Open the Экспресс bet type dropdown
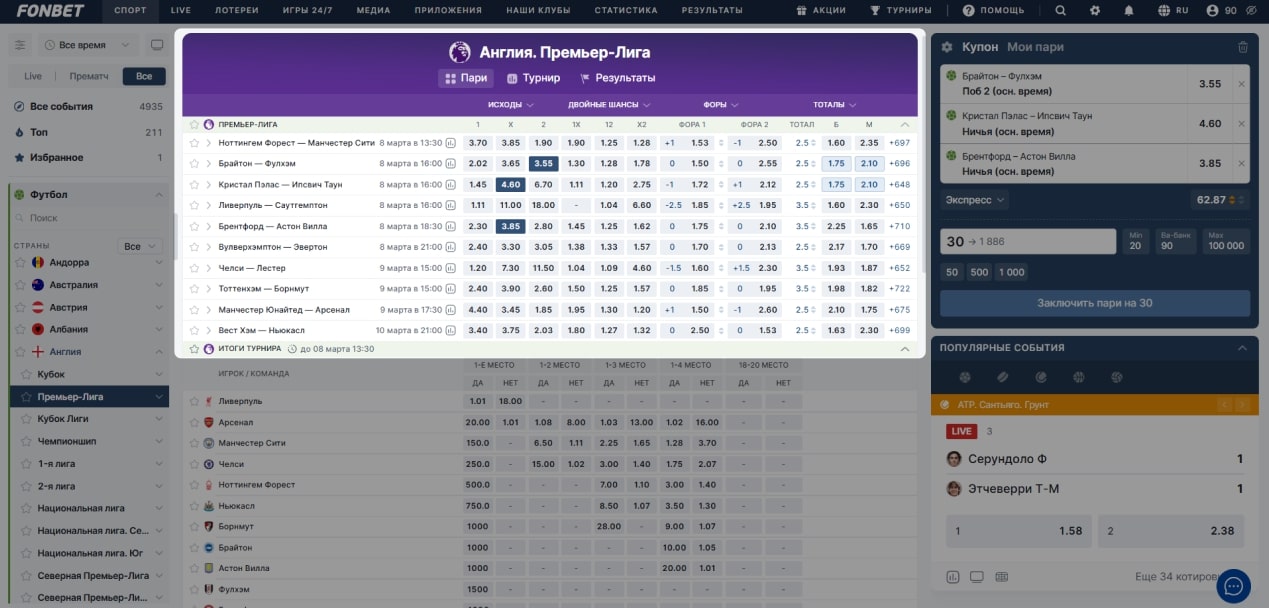The height and width of the screenshot is (608, 1269). tap(975, 200)
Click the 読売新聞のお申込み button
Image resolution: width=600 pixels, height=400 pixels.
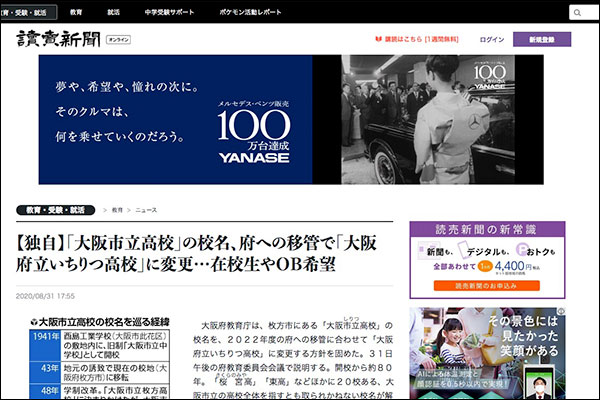point(486,285)
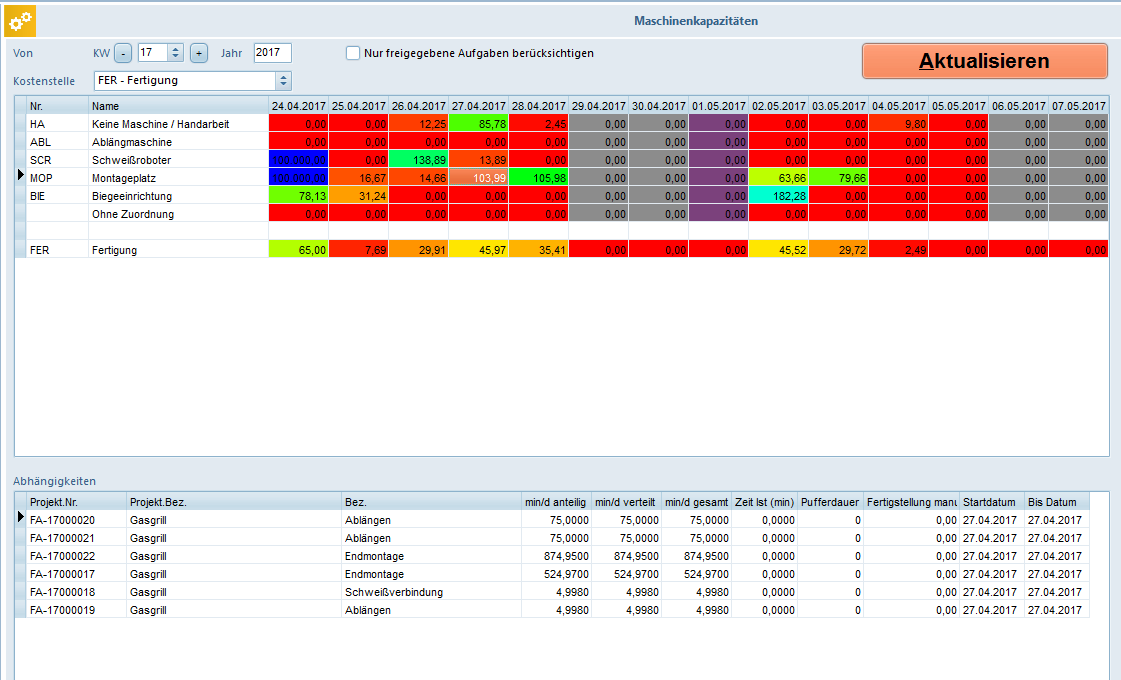This screenshot has width=1121, height=680.
Task: Click the 'min/d gesamt' column header
Action: [695, 501]
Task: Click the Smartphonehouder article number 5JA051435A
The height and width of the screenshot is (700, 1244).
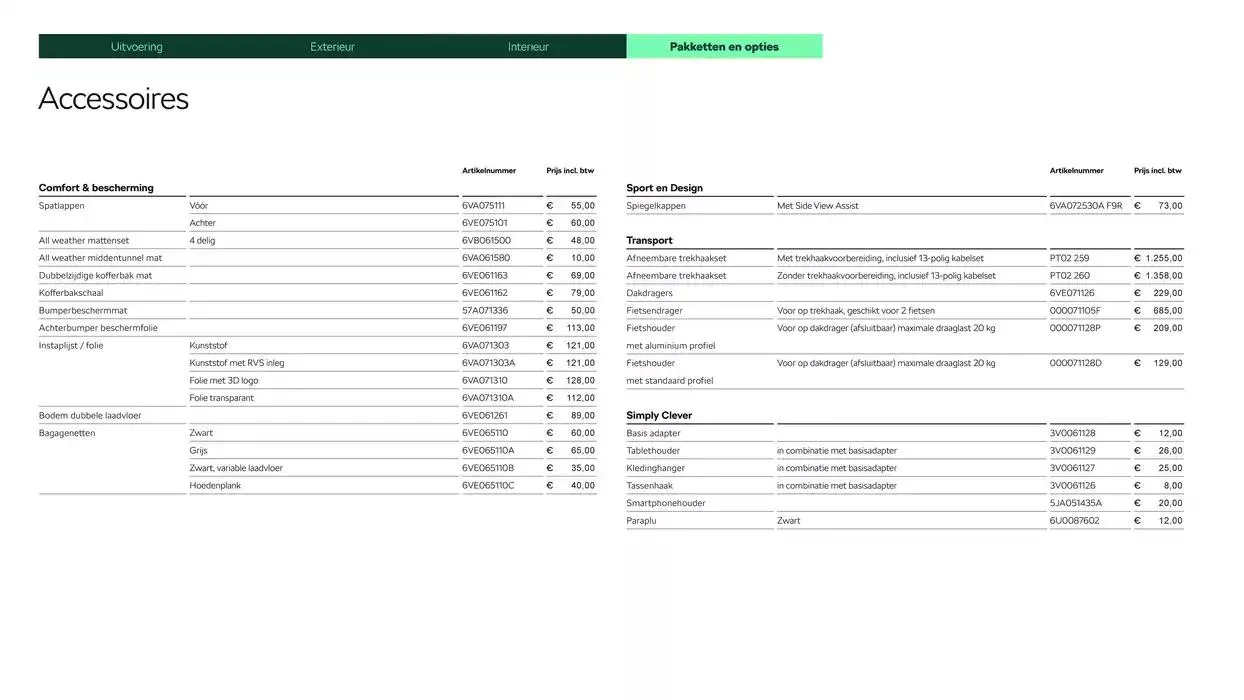Action: 1076,502

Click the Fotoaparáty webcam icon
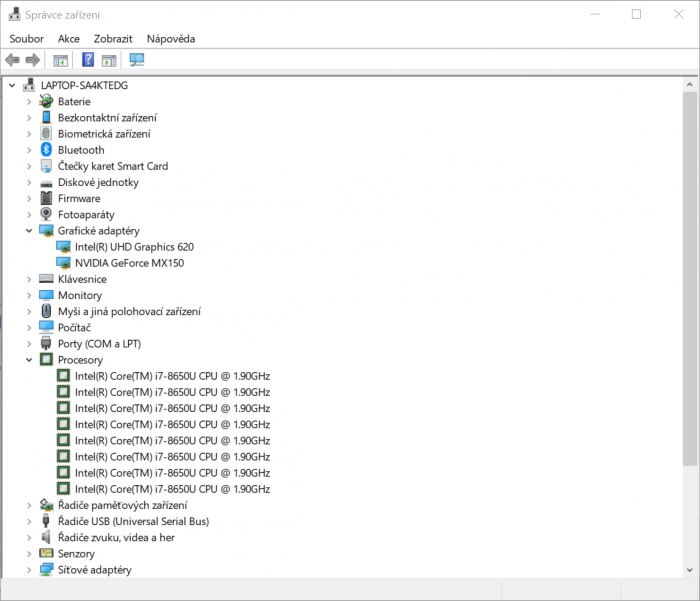[x=46, y=214]
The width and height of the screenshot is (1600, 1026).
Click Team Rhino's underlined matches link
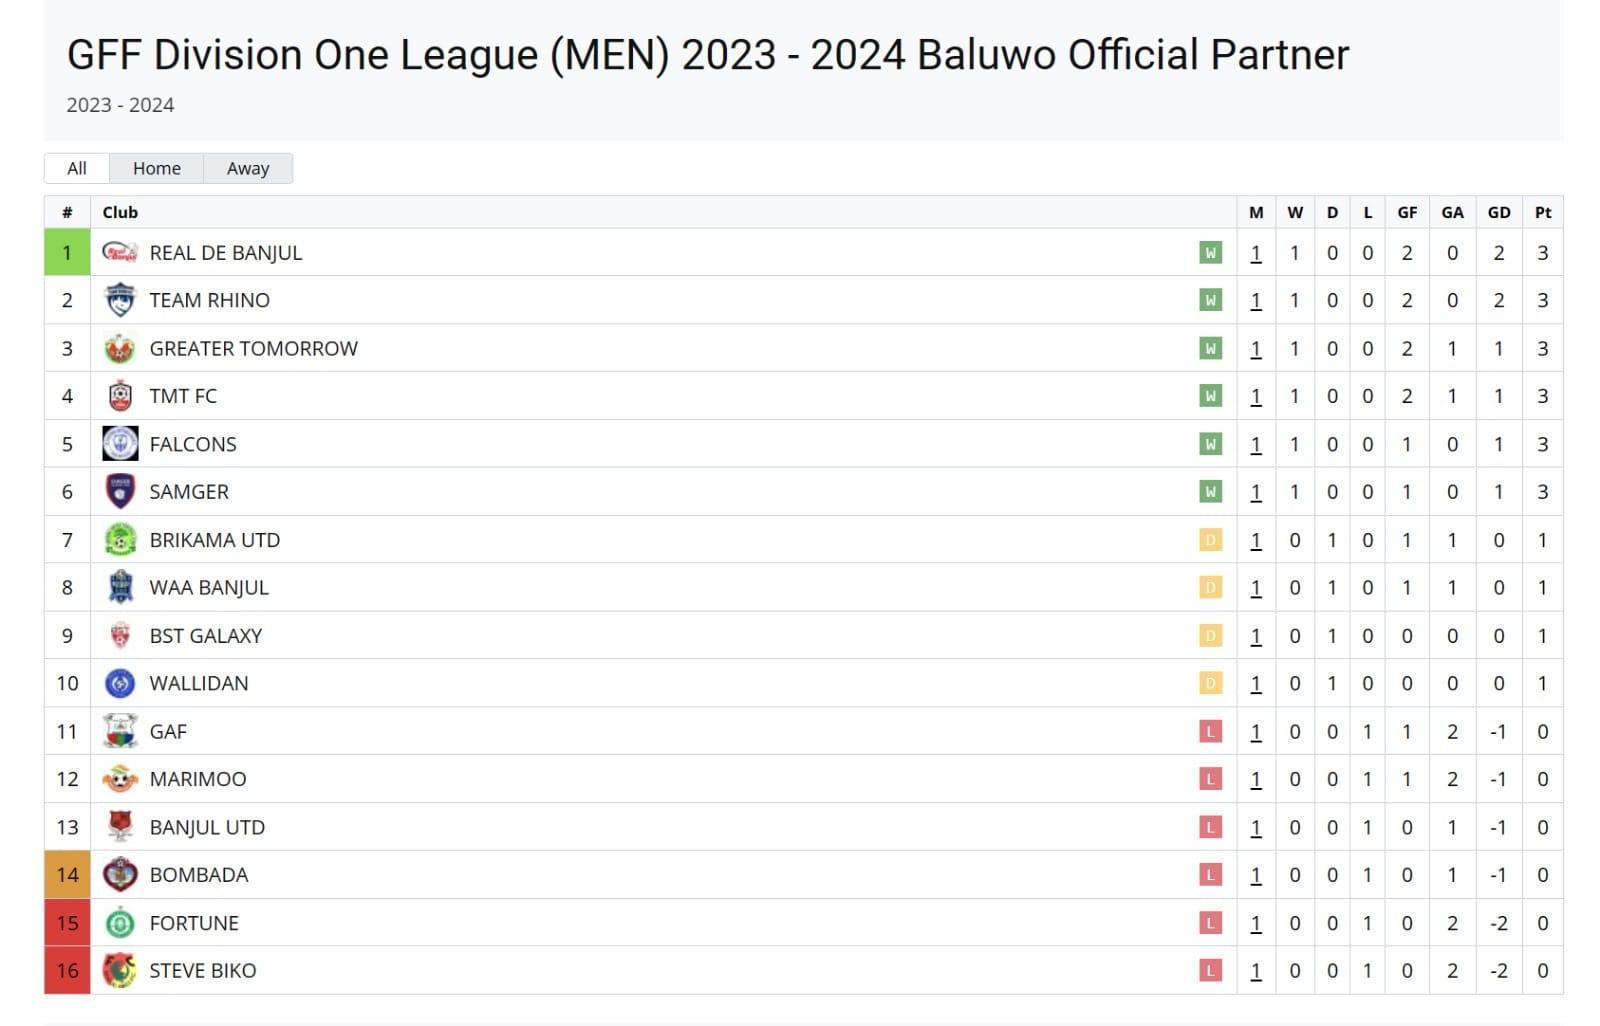pos(1257,300)
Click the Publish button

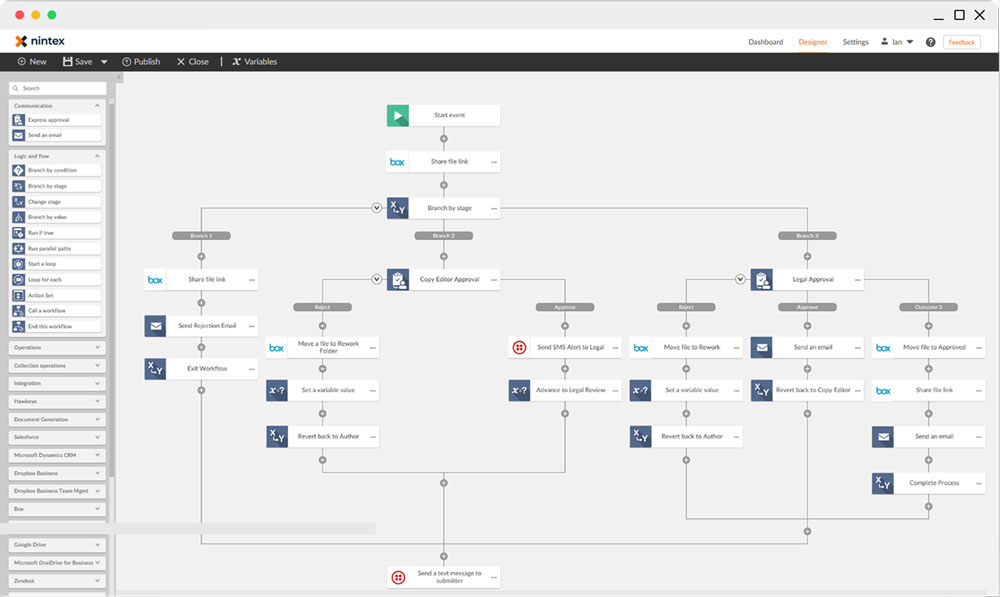coord(140,61)
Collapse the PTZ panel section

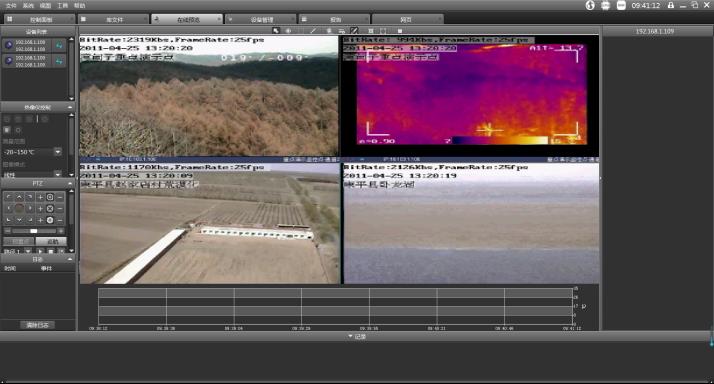click(x=70, y=183)
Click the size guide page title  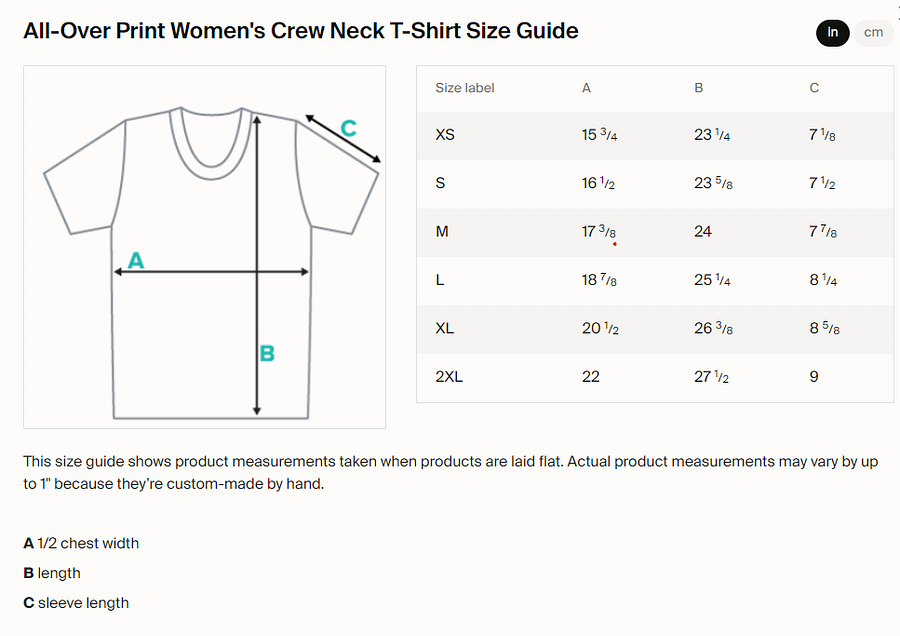click(x=301, y=31)
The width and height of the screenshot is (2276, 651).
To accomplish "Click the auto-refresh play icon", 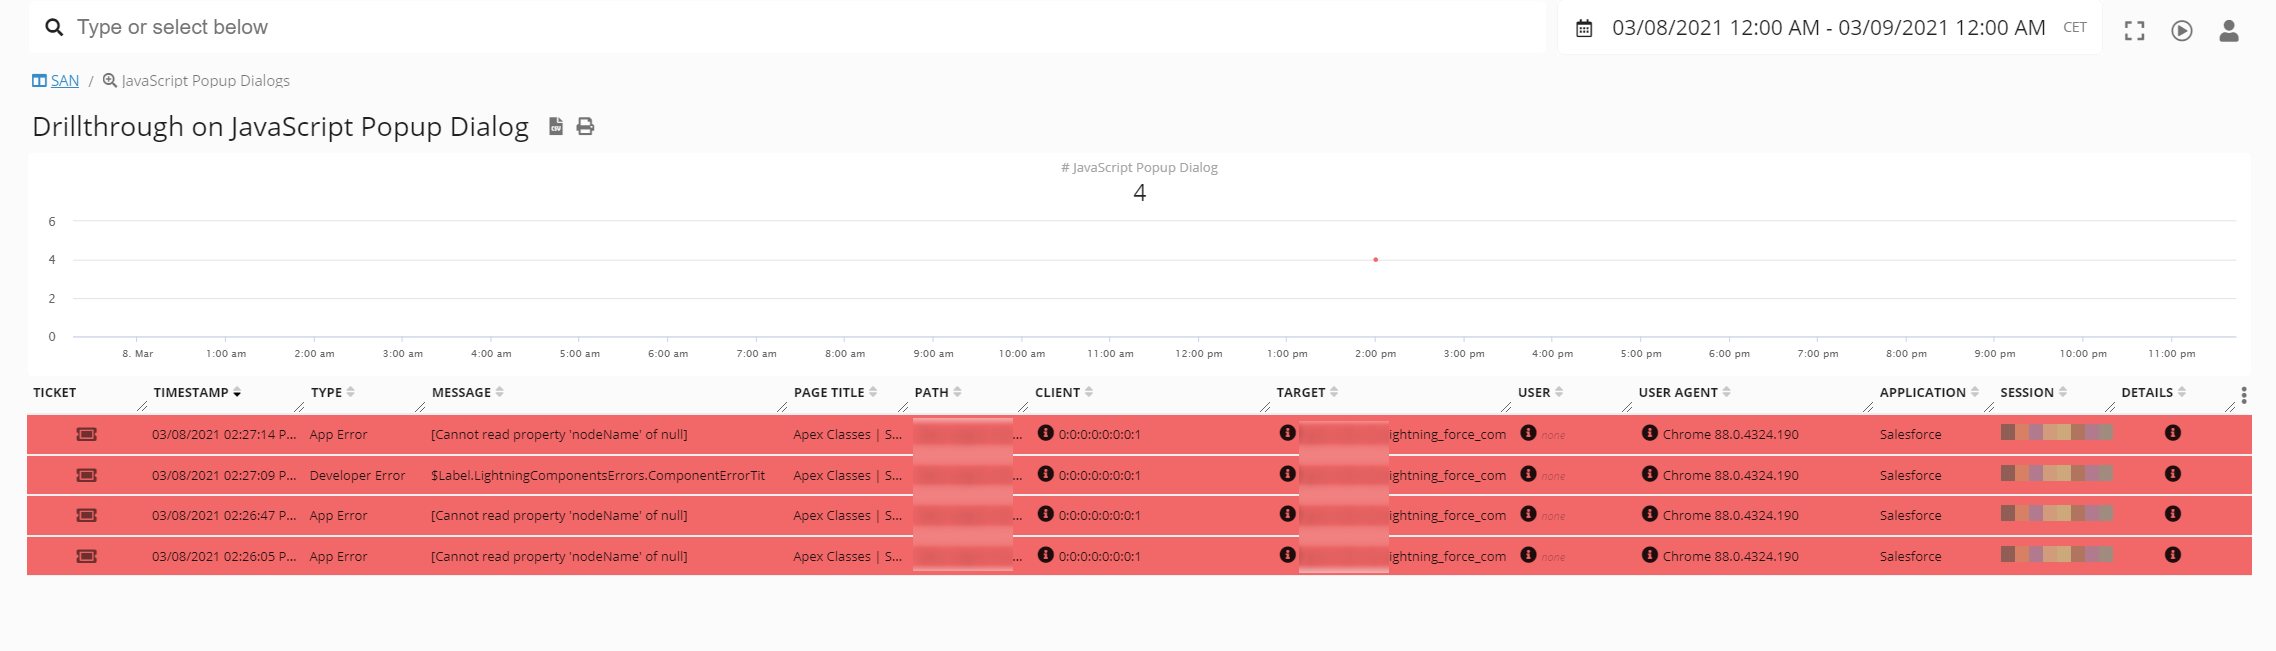I will coord(2182,31).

▸ **WHAT TO PRODUCE**
For this answer, return word for word the lines from the first line of the records through the line containing "Click the 読売新聞のお申込み button". Omit the pictures.

▸ **ANSWER TO THE PROBLEM**
Open the Экспресс bet type dropdown
The height and width of the screenshot is (608, 1269). tap(975, 200)
Click the 読売新聞のお申込み button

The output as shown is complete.